**Exercise instructions**:
Reproduce the lines of the material below verbatim, beginning at the line that contains "is (1464, 816)." and continuing through the end of the material. Omit the pictures from your output.

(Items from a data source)
---+---
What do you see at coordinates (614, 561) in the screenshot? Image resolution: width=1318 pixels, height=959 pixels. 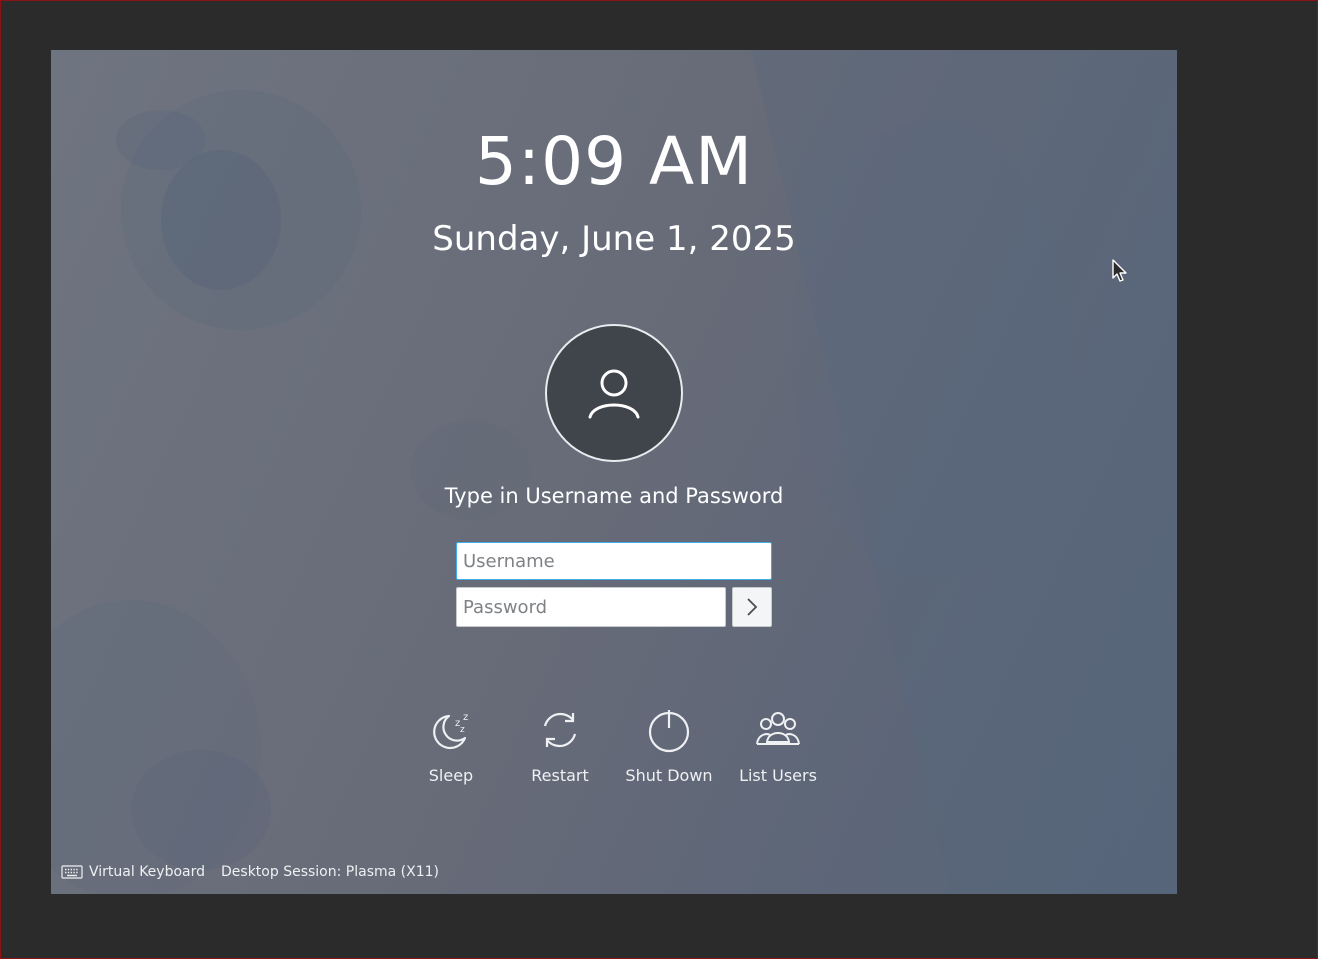 I see `username-input` at bounding box center [614, 561].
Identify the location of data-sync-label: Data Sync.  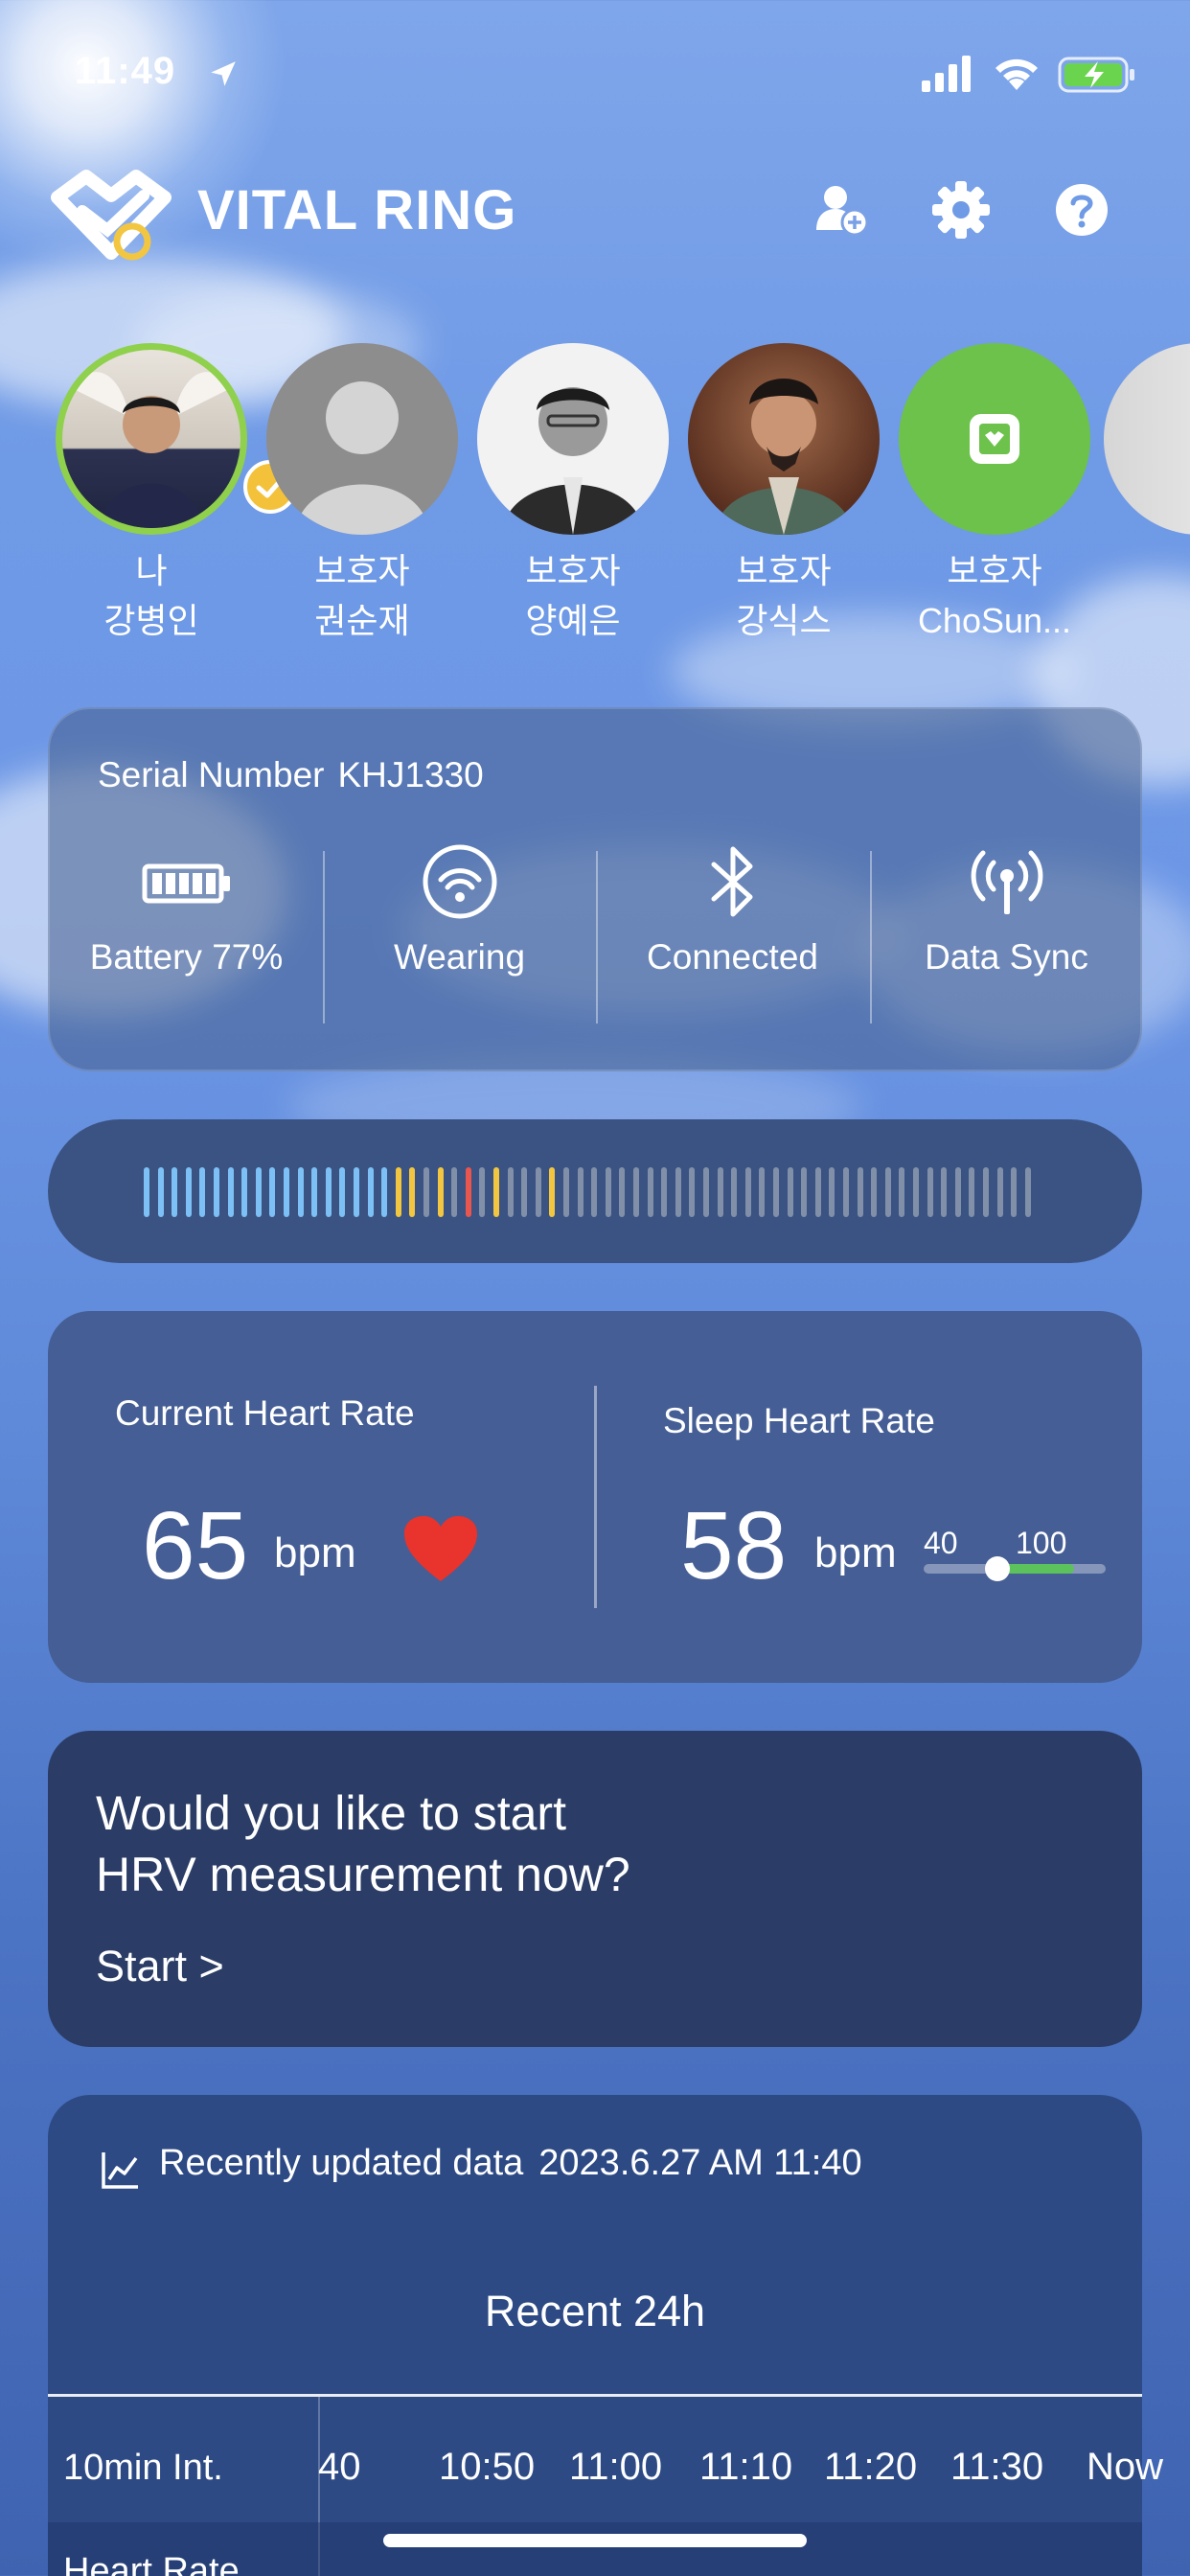
(1007, 957).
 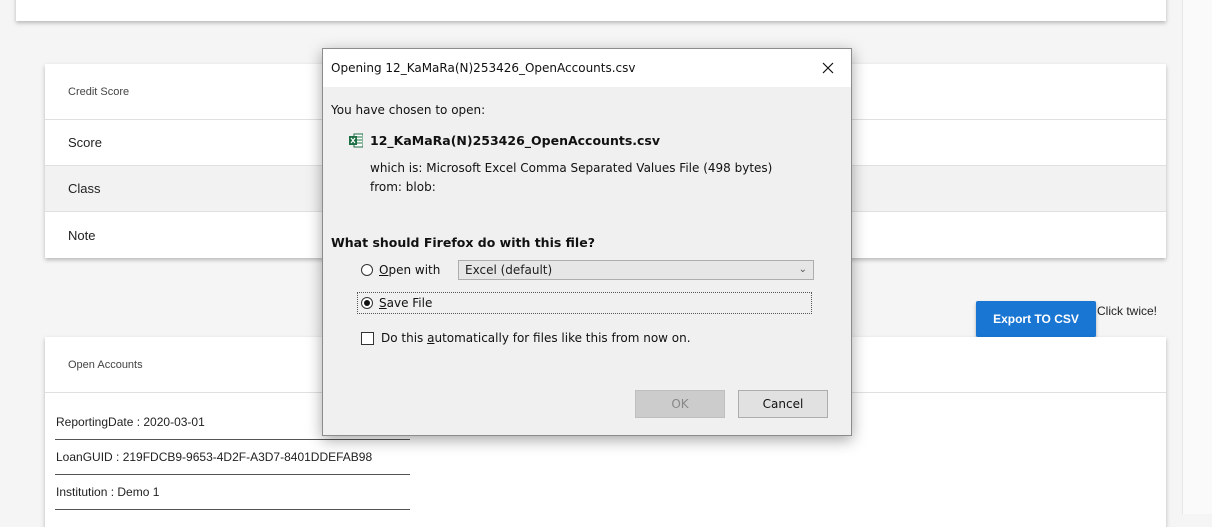 What do you see at coordinates (680, 404) in the screenshot?
I see `ok-button: OK` at bounding box center [680, 404].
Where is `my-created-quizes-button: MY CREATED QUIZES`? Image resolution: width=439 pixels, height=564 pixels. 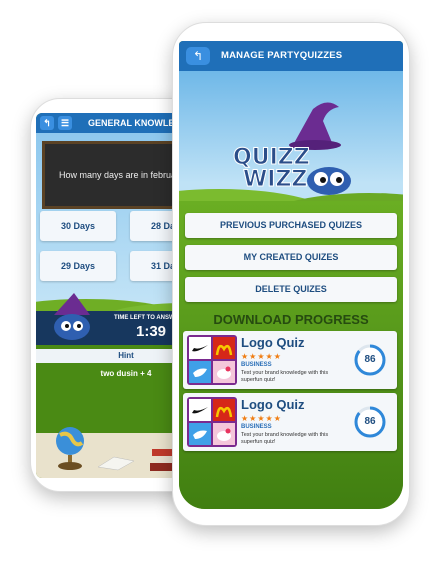 my-created-quizes-button: MY CREATED QUIZES is located at coordinates (291, 258).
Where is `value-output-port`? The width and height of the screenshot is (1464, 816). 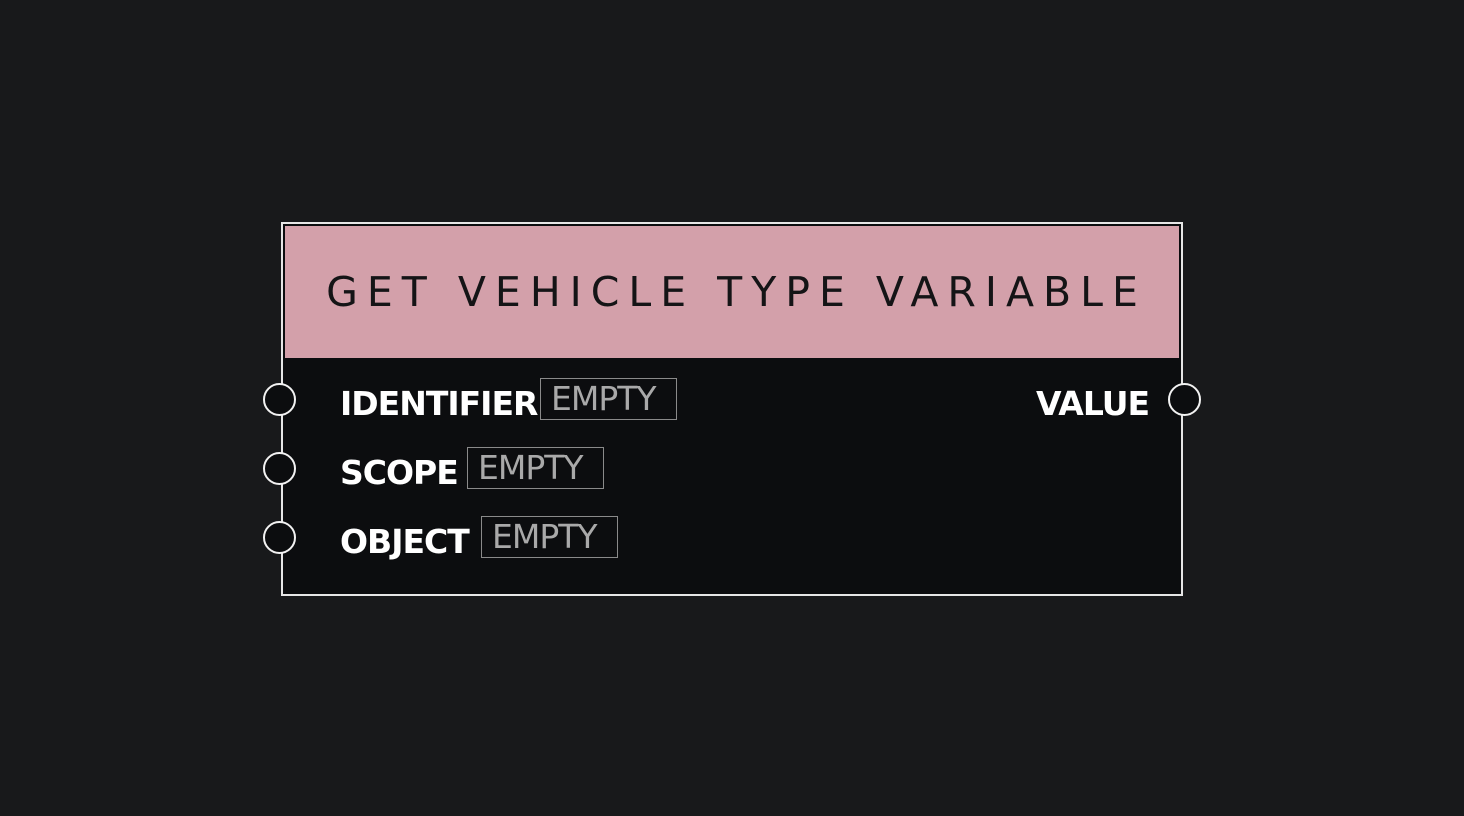
value-output-port is located at coordinates (1184, 400).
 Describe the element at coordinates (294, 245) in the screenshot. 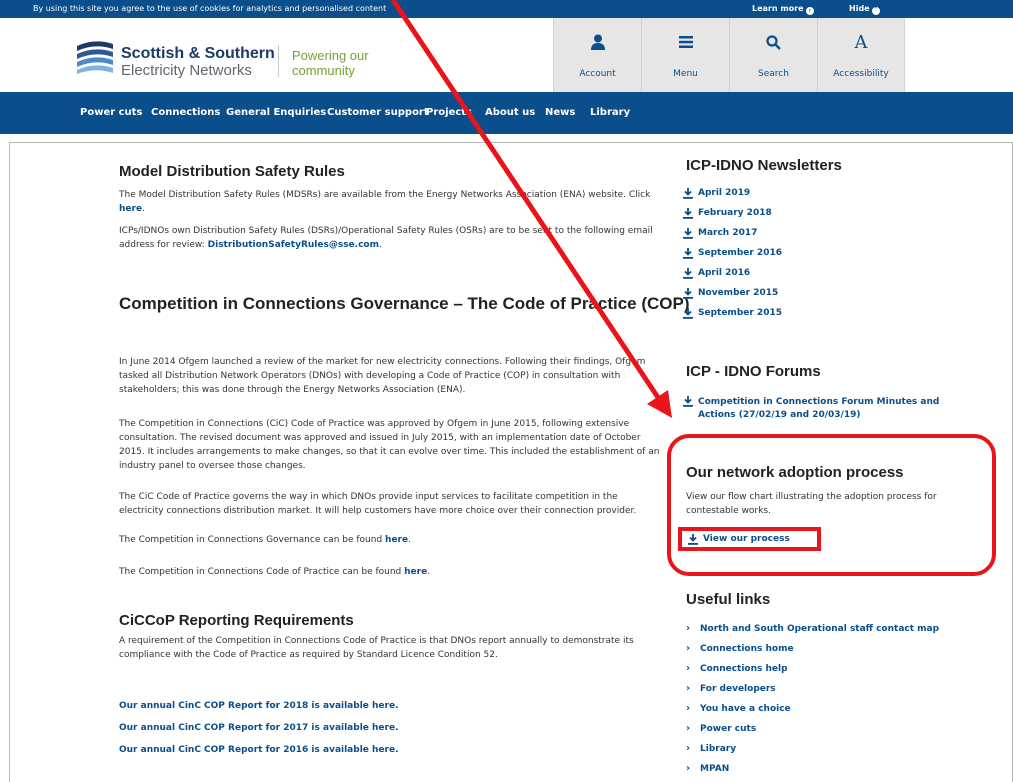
---+---
**Output**:
Where is `value-output-port`? The width and height of the screenshot is (1464, 816). 
value-output-port is located at coordinates (1184, 400).
 Describe the element at coordinates (294, 245) in the screenshot. 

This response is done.